Lázaro, el amigo (17 de diciembre)

Autor: Adolfo Carreto

 

 

Si no hubiese sido por su resurrección, Lázaro me temo que no hubiese pasado a la historia, o al menos no con la importancia con la que ha pasado. Pero hete ahí que un día al hermano de Marta y María le entraron las fiebres y se lo llevaron. Y precisamente Lázaro, con su muerte, pasó a mejor vida. Ya sabemos el episodio, pues el evangelio se encarga de los detalles: llegó Jesús, luego de tres días, y le ordenó que abandonara el sepulcro. Y Lázaro obedeció. Pero tengo para mí que, inclusive con la importancia del portento, siguen teniendo más importancia Marta y María que el hermano resucitado. ¿Ante quién cedió Jesús, ante la ausencia del amigo o ante el reclamo de las hermanas? Porque, eso queda claro, reclamaron: si hubieras estado aquí, mi hermano no hubiera muerto.
Y una queja así debe de tener motivos. Aquella familia de Lázaro, Marta y María, no debía de ser para Jesús, el profeta, una familia cualquiera. Muchas horas, muchas más de las que se cuentan, debió de acercarse por la hacienda para descansar. Muchas horas debieron de pasar juntos preguntando y alertando.
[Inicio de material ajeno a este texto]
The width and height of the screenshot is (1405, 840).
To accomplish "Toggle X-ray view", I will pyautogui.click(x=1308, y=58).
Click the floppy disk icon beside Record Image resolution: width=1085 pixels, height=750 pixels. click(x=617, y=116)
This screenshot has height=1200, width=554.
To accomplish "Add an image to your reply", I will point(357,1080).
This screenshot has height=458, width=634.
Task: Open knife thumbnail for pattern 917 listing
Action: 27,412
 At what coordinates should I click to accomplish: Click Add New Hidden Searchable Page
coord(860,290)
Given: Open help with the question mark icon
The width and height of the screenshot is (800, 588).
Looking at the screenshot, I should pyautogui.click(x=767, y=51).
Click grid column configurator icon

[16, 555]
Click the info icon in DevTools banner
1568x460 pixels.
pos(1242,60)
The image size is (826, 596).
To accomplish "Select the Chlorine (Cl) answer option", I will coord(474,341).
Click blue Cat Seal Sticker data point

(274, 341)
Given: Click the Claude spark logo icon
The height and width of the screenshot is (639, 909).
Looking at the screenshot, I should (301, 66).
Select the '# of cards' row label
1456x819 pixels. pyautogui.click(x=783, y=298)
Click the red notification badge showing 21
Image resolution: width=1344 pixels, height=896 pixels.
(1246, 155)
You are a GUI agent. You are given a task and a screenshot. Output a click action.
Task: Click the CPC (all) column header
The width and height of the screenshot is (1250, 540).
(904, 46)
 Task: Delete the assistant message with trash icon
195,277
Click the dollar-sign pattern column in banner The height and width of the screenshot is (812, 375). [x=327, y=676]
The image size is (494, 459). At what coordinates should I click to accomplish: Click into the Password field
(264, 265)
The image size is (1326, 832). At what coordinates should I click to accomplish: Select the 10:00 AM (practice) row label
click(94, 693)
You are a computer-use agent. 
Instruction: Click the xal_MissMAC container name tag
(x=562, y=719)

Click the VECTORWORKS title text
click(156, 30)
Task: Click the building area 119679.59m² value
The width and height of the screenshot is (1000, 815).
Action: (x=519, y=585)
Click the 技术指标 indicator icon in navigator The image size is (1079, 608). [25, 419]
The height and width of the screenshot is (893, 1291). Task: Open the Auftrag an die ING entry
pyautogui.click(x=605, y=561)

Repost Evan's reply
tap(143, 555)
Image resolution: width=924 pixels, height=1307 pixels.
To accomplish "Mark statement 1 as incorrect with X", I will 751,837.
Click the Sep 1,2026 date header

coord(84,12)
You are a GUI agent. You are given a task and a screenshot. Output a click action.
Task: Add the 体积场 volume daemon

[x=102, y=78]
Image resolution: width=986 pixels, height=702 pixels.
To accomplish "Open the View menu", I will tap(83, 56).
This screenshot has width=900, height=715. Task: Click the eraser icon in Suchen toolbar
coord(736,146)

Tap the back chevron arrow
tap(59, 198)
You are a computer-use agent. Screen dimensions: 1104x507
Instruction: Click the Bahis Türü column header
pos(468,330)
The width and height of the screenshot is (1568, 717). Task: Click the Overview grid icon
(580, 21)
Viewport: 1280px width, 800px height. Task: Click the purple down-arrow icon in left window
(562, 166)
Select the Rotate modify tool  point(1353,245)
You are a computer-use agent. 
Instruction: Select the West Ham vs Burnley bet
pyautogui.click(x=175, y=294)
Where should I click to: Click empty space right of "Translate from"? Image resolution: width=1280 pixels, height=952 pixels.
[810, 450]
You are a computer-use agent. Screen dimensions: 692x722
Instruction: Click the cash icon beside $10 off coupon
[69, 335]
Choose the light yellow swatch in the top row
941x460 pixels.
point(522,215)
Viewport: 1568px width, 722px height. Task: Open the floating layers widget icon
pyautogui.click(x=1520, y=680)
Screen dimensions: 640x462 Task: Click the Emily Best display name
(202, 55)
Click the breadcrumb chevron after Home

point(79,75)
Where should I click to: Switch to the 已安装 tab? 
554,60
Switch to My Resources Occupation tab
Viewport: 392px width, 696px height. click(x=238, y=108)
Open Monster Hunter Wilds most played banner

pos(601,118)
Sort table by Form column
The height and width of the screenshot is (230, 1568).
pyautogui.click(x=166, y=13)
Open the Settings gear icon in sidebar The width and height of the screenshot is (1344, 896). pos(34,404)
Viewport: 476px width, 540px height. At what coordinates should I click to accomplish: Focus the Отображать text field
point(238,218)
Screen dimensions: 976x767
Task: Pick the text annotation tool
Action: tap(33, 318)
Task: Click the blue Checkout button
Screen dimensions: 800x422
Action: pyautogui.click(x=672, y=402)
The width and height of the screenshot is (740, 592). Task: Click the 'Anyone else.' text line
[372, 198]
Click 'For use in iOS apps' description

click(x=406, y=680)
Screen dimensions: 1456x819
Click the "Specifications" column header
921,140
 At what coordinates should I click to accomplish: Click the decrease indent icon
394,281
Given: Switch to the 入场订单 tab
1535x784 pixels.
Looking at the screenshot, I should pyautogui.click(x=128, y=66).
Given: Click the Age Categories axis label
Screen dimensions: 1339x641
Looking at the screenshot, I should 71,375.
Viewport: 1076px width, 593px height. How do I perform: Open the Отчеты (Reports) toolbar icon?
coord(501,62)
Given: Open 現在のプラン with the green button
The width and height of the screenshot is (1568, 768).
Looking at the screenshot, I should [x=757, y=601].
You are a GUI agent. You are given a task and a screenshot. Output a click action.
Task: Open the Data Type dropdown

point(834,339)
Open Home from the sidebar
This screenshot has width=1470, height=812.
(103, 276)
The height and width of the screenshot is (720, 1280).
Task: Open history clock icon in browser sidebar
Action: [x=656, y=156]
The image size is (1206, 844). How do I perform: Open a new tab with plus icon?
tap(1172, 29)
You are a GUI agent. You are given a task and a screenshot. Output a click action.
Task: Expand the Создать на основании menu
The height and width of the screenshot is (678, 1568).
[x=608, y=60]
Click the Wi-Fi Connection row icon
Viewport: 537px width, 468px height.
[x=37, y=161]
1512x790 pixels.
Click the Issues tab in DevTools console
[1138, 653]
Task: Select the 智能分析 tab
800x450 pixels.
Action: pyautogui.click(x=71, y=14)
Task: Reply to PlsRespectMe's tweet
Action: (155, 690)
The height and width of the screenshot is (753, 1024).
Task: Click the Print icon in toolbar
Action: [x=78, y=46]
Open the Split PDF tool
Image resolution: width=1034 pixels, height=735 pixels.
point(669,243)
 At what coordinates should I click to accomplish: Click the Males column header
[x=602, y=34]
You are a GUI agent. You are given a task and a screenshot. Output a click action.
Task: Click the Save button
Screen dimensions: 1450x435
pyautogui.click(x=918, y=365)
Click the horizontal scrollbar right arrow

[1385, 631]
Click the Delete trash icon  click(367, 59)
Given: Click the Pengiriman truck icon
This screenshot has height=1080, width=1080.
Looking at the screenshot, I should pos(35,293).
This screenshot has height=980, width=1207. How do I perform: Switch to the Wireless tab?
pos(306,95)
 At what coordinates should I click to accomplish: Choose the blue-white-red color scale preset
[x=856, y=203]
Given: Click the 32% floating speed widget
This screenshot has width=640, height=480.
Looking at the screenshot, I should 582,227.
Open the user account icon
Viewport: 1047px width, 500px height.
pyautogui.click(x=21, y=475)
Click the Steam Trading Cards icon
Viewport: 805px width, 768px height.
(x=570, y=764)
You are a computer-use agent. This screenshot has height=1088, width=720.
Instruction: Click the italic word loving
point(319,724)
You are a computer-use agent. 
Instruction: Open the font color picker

Esas cosas que se dicen entre amigos: que no te expongas, que tengo información de que andan al acecho, que cuando menos te esperes te lanzan una celada, que te quedes unos días más aquí, hasta que la cosa se serene. Muchas noches debió de dormir Jesús en la casa de los amigos. Y mucha amistad debió de tener con ellos para aguantar el chaparrón: si hubieses estado aquí, si hubieses venido cuando te enviamos recado, no hubiese pasado esto. Así es que a ver cómo compones ahora el desaguisado.
Ya había noticias de que Jesús había recompuesto algunas vidas, no muchas, es verdad, porque con la muerte no se juega; pero sí algunas, como la de aquella muchacha. El caso es que esta de Lázaro parecía más una concesión a la amistad que a otra cosa. Quizá por eso se mostrara un poco reticente el profeta. Hasta que no pudo más y le llamó: vamos, Lázaro, ¿no ves toda la gente que está esperándote? Sal fuera. Y los ojos de los incrédulos contemplaron cómo Lázaro, como si nada, salió del sepulcro, hasta con hambre. No era de extrañar: llevaba tres días sin probar bocado. Así es que se trata hasta de una vuelta a la vida lógica: con hambre.
La Iglesia ha dado a Lázaro la categoría de santo, y la verdad es que no sé por qué. La única razón que se me antoja es la de la amistad, que es una razón muy valedera. Todo amigo, en las duras y en las maduras, es un santo. Y Lázaro, al igual que sus hermanas, profesaron con el profeta una amistad fuera de toda duda, y la que no se discute.
Era un hacendado, eso parece también claro; era una familia con recursos; y era un protector de hermanas. Era, entonces, el que llevaba las riendas de la herencia. Pero sobre todo era un hombre poco dado a la exaltación. Posiblemente deseaba pasar desapercibido. Posiblemente lo único que le interesaba era la amistad. Su hermana, María, era más dada a la calle, más preocupada por el maestro. Era la menor. Era la protegida. Y eso también cuenta.
Pues bien, este día la Iglesia se lo dedica a Lázaro y solamente por ser amigo. Que es mucho.